-- Problem to solve --
The required result is each line of the entries below containing the string "Task".

——————

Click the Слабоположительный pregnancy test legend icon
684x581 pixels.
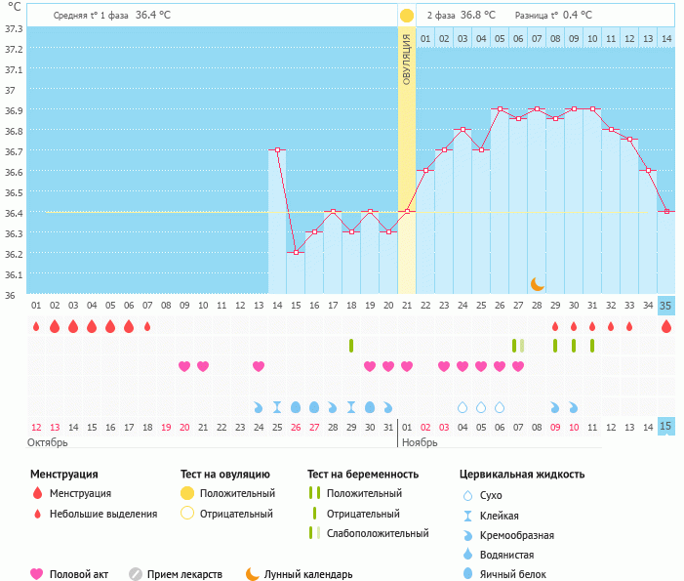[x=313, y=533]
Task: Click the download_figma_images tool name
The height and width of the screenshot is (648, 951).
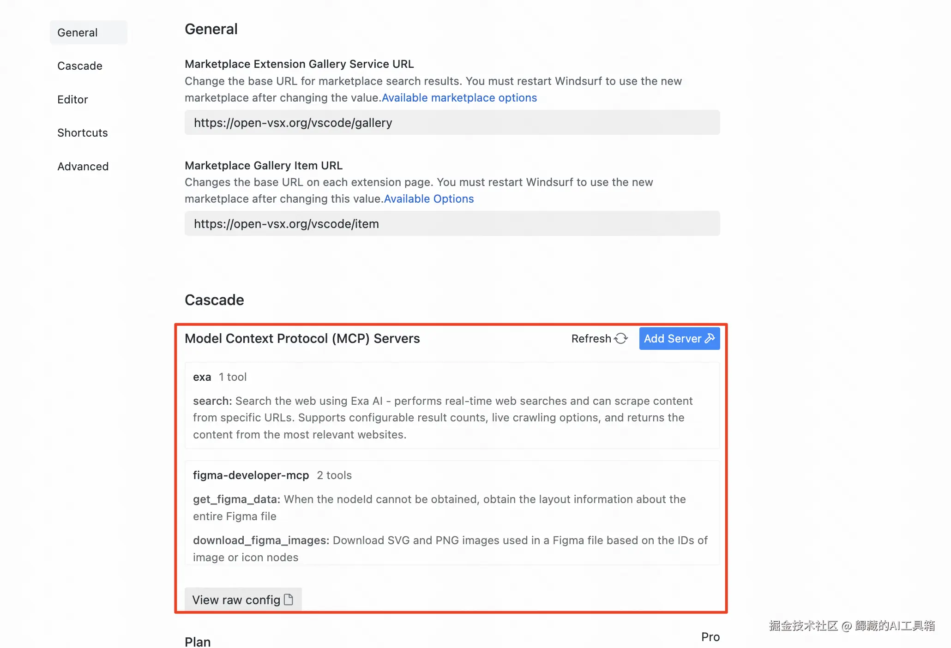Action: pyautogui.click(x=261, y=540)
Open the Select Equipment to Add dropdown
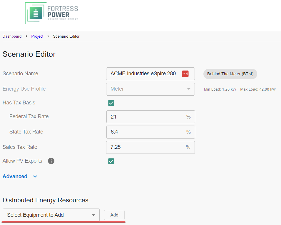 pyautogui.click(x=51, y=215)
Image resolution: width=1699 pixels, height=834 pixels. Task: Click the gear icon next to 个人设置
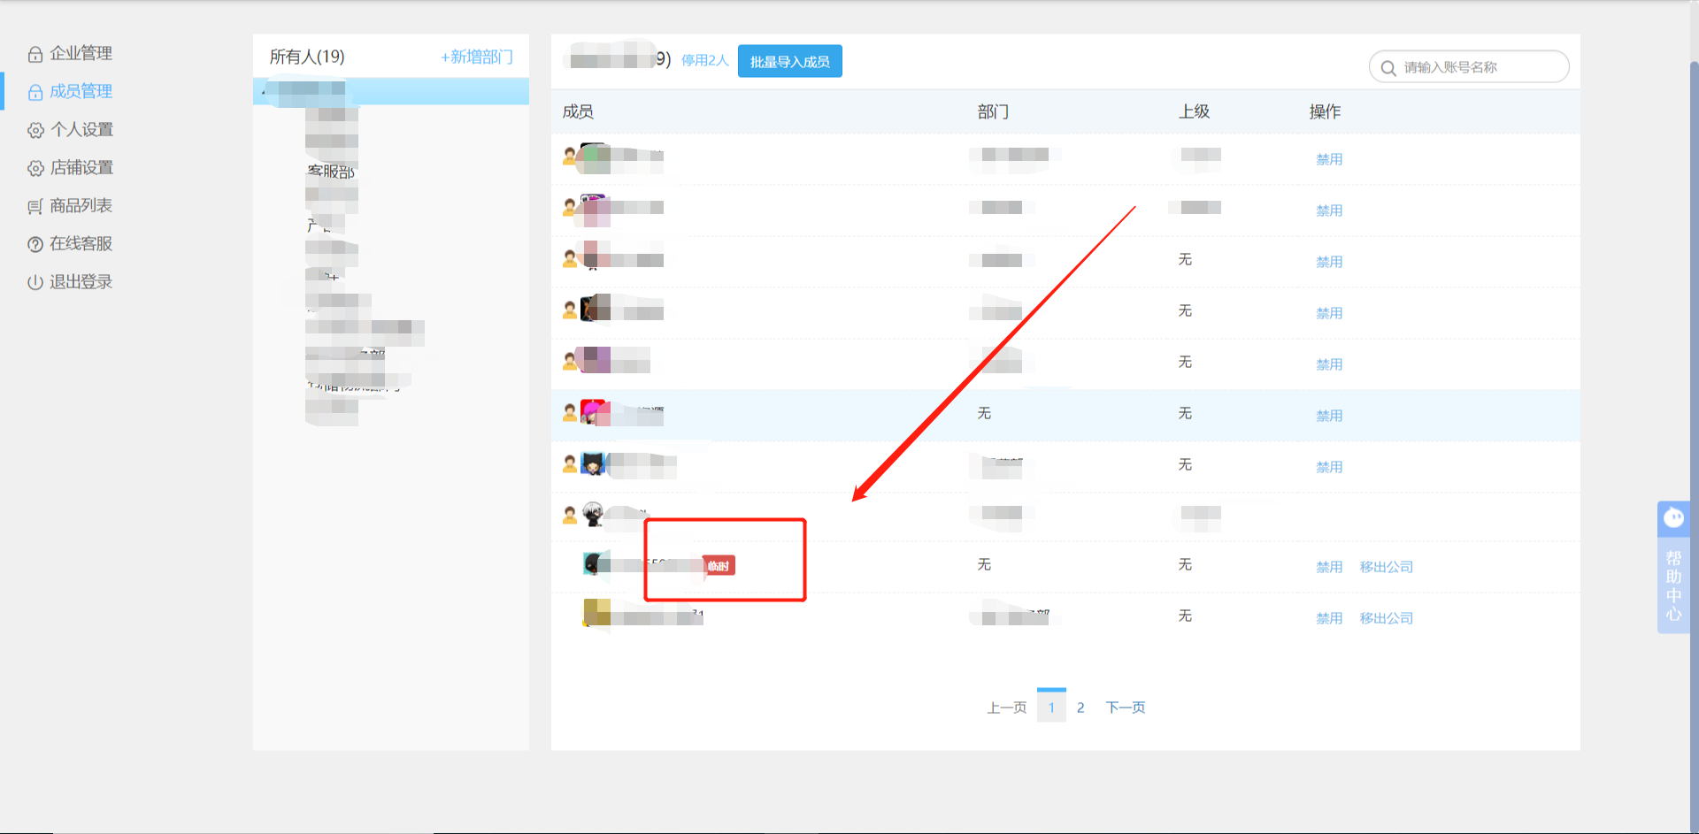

——————

-- Result below --
Task: Click the download_figma_images tool name
Image resolution: width=1699 pixels, height=834 pixels. Task: Click the gear icon next to 个人设置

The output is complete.